- _ACTIVITY_
Scan the entries for lines with the word "dimensions", then copy those lines.

- _RECORD EXCERPTS_
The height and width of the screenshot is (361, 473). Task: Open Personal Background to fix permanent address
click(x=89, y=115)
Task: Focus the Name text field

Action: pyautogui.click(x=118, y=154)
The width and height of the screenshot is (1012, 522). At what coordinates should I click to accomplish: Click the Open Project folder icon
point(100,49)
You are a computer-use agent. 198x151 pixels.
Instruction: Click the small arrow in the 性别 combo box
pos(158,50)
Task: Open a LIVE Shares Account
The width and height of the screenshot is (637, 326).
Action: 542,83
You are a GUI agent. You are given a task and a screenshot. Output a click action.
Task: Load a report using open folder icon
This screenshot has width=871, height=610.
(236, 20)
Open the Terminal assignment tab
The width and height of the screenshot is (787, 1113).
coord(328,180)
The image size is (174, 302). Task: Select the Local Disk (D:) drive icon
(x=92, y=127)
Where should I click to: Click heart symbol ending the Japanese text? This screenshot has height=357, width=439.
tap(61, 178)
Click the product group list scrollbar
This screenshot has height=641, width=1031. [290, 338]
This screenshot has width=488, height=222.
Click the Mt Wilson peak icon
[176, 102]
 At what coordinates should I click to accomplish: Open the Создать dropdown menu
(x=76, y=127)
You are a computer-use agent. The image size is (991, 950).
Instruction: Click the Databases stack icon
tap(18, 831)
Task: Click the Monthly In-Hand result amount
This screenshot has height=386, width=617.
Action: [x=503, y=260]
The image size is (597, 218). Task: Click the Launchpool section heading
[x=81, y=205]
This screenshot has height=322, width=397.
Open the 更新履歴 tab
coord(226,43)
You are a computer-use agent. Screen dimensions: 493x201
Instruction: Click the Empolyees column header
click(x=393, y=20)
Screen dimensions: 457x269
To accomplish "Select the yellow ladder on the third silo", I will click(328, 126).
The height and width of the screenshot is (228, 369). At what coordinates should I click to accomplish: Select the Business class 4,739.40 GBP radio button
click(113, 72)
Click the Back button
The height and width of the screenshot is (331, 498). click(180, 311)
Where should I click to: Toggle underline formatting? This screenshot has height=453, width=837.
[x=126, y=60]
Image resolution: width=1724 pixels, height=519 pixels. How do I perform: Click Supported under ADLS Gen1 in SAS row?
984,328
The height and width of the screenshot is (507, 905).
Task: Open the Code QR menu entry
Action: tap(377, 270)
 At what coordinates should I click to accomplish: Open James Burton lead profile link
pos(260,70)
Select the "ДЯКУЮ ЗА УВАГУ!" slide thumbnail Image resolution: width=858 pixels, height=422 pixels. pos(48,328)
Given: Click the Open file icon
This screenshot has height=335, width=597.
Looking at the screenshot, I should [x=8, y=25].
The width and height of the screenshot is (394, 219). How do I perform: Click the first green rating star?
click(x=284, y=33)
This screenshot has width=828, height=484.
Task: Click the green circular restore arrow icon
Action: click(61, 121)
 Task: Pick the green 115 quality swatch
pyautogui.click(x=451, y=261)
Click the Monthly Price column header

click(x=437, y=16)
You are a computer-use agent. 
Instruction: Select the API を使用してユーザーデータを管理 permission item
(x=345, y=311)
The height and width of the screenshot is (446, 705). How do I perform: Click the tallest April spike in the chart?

- _TASK SOLUTION_
You are a computer-use agent. Screen dimensions: 493x201
Screen dimensions: 457x269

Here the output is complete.